China has steadfastly rejected calls for an oil embargo, fearing a more dangerous security crisis on the Korean peninsula.
PIC: United States Ambassador to the United Nations Nikki Haley speaks at the UN Security Council emergency meeting over North Korea's latest missile launch on August 29, 2017 at UN Headquarters in New York. (AFP)
The US announced on Monday that it will present a new UN sanctions resolution to punish North Korea for its sixth and most powerful nuclear test.
The UN Security Council has imposed seven sets of sanctions on North Korea since it first tested an atomic device in 2006.
Here's a look at the UN sanctions in place, which have progressively been tightened:
The Security Council first imposed an arms embargo and a ban on a range of imports and exports to prevent North Korea from conducting nuclear tests or launching ballistic missiles in October 2006.
In June 2009 the ban was extended to all military material, financial transactions and technical training related to the supply and use of arms, nuclear and missile technology.
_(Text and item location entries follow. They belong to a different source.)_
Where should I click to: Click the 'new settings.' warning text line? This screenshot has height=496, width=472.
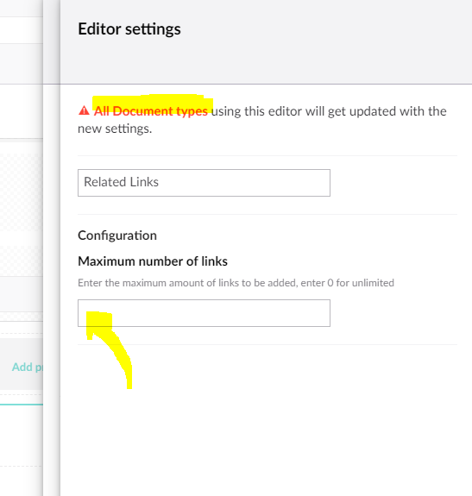click(x=115, y=129)
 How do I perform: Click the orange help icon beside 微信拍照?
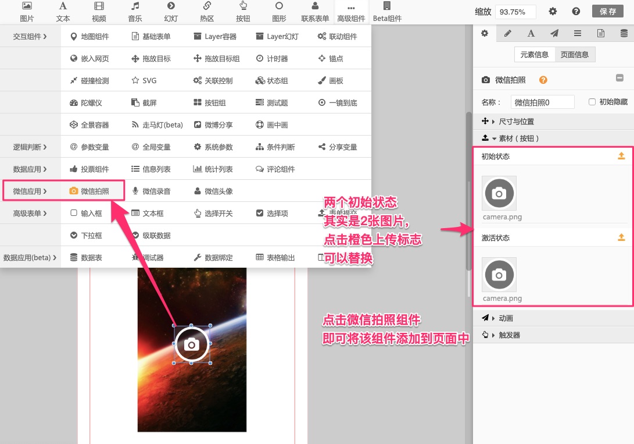point(543,80)
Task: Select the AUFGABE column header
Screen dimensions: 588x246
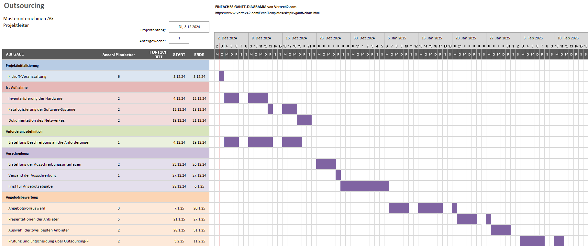Action: [x=15, y=55]
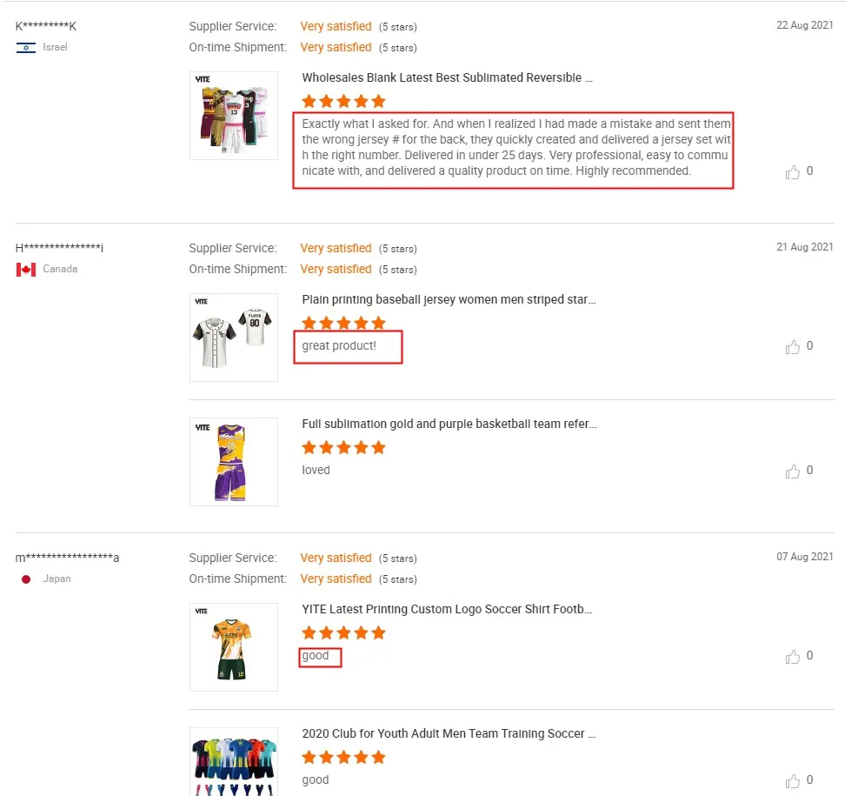
Task: Open 'Wholesales Blank Latest Best Sublimated Reversible' link
Action: (448, 77)
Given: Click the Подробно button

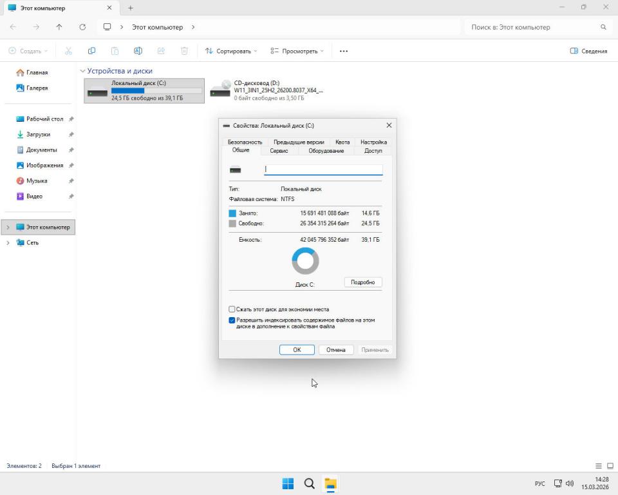Looking at the screenshot, I should pyautogui.click(x=363, y=282).
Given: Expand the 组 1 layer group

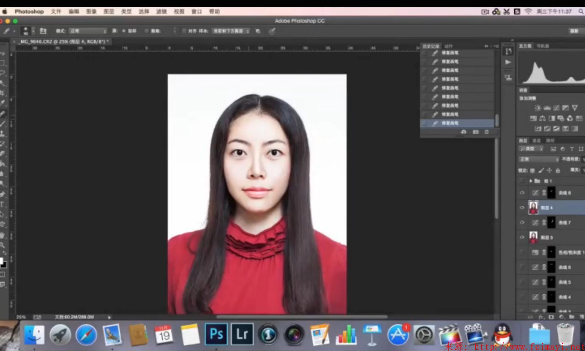Looking at the screenshot, I should tap(531, 180).
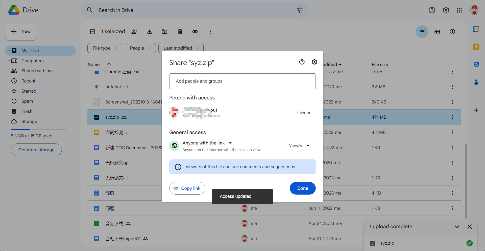Click the help icon in Share dialog
The image size is (485, 251).
tap(302, 62)
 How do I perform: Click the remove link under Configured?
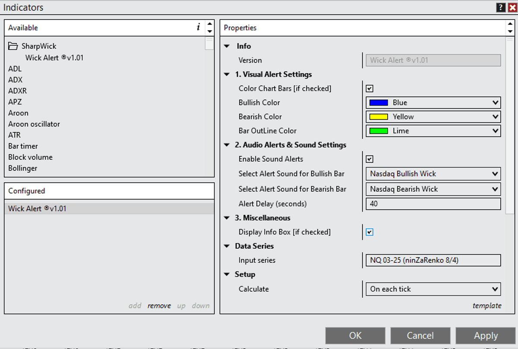point(159,305)
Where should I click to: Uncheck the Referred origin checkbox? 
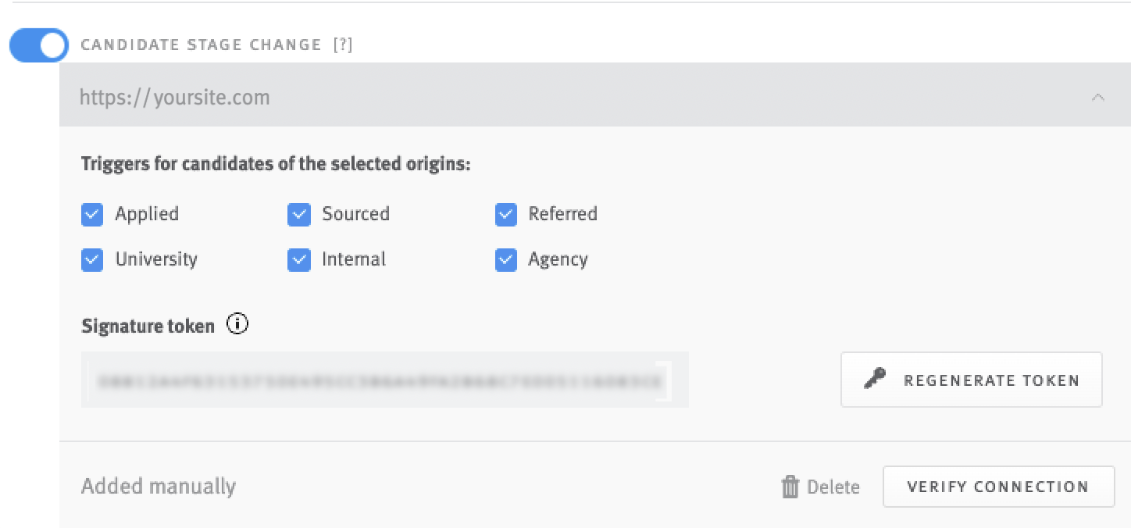[505, 214]
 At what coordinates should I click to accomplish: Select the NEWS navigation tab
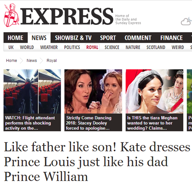[39, 38]
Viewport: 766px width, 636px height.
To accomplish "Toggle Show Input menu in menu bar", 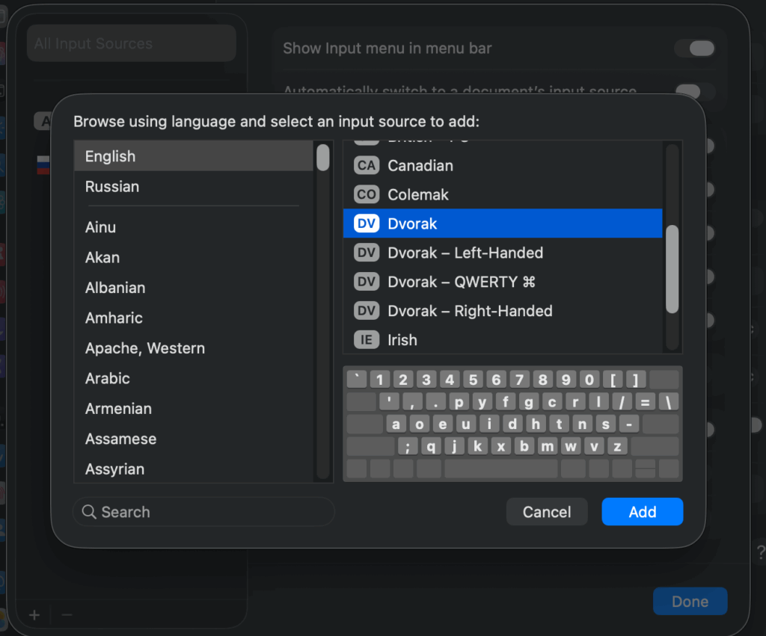I will point(695,49).
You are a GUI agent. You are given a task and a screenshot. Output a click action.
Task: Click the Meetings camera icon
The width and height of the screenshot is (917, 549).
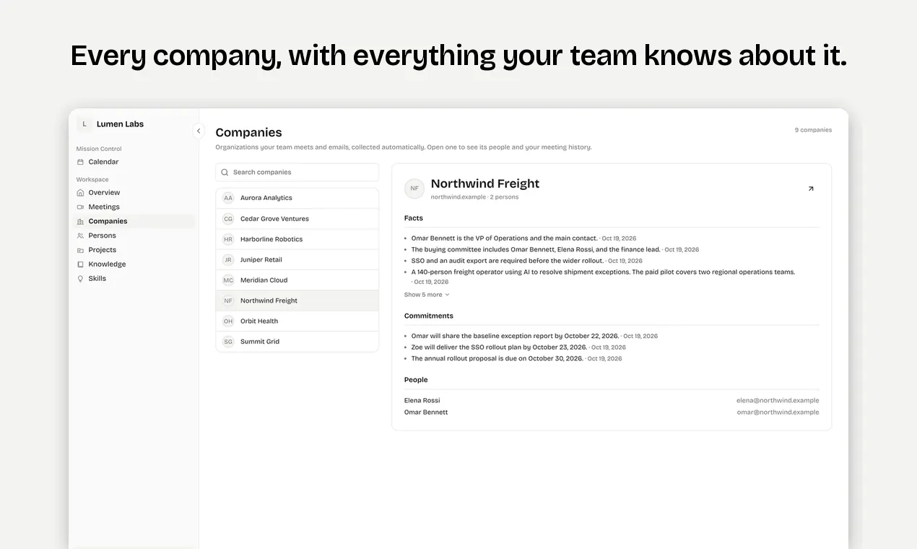80,207

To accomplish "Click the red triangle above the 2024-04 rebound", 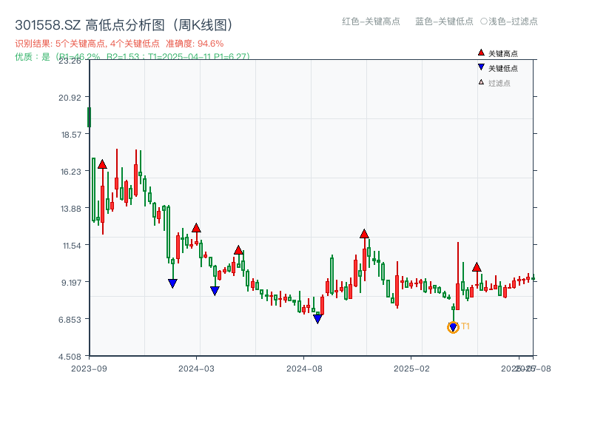I will [x=238, y=251].
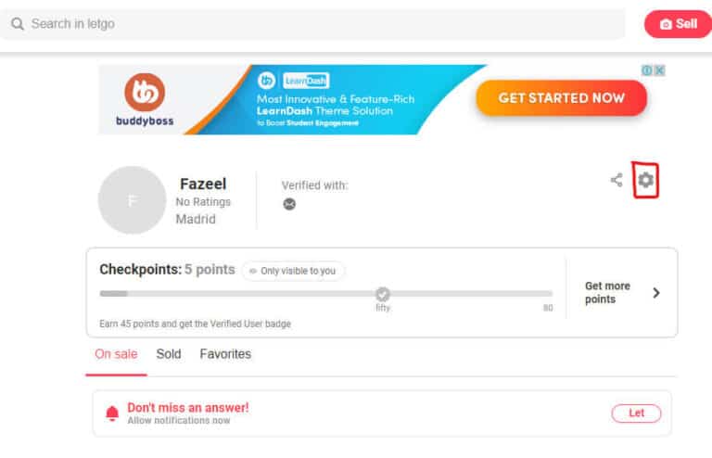Click the notification bell icon
This screenshot has height=458, width=712.
[112, 413]
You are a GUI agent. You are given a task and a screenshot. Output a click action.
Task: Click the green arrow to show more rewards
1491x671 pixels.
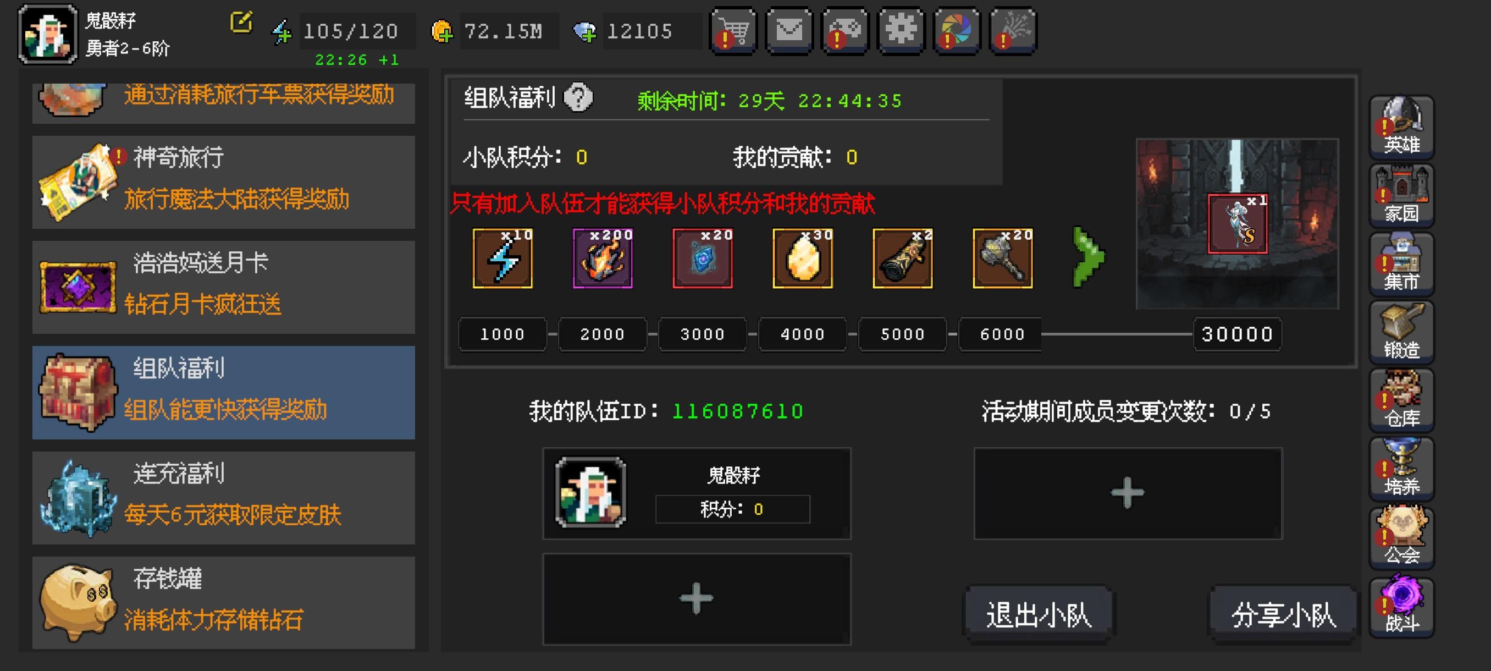1089,257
In 2013 that provision was further strengthened to allow countries to seize and destroy material connected to North Korea's weapons programs.
In 2016, the council expanded sanctions to include mandatory inspections of all cargo from North Korea at all airports and ports.
Travel, luxury goods, assets
A UN sanctions committee was established in 2006 to put together a blacklist of persons and entities deemed to be providing support to North Korea's banned programs. The sanctions list currently contains 62 individuals and 50 entities.
The targeted sanctions provide for a global travel ban and a freeze on their assets.
All countries have to prevent the sale of luxury goods, like watches and sports equipment, to North Korea, a measure designed to hit Pyongyang's elites.
In March 2016, the council toughened sanctions by banning exports of coal, iron and iron ore from North Korea, except in cases where the revenue did not benefit the North Korean military or Pyongyang's nuclear program.
Pyongyang was also prohibited from exporting gold, titanium and rare minerals used in high tech products and can no longer buy aviation fuel including rocket fuel, except for passenger planes.
On November 30, 2016, in a new resolution, the UN tightened the noose, capping exports of North Korean coal to China, which is currently the only market for North Korean coal.
In August, after two launches of intercontinental ballistic missiles, the council imposed a total ban on exports of coal, iron and iron ore, lead and lead ore, fish and seafood.
It also froze work permits for North Korean laborers sent abroad to earn hard currency for the regime.
PIC: North Korean leader Kim Jong Un (second-right) inspecting what is claimed to be a miniaturised hydrogen bomb that could be fitted onto an intercontinental ballistic missile (AFP).
Are sanctions effective?
Experts and diplomats agree that sanctions have a limited impact and are only one tool in the broader international effort to persuade North Korea to change its behavior.
UN sanctions experts have reported to the council that North Korea has found ways to circumvent sanctions and that implementation by UN member-states is weak.
Some diplomats argue that the most recent sanctions have been significantly tougher, targeting North Korea's economy, and that those will take some time to have an impact.
China has steadfastly rejected calls for an oil embargo, fearing that an economic collapse in neighboring North Korea would lead to chaos and a more dangerous security crisis on the Korean peninsula.
Meanwhile, individual countries have imposed unilateral sanctions, notably the United States, the European Union and Japan.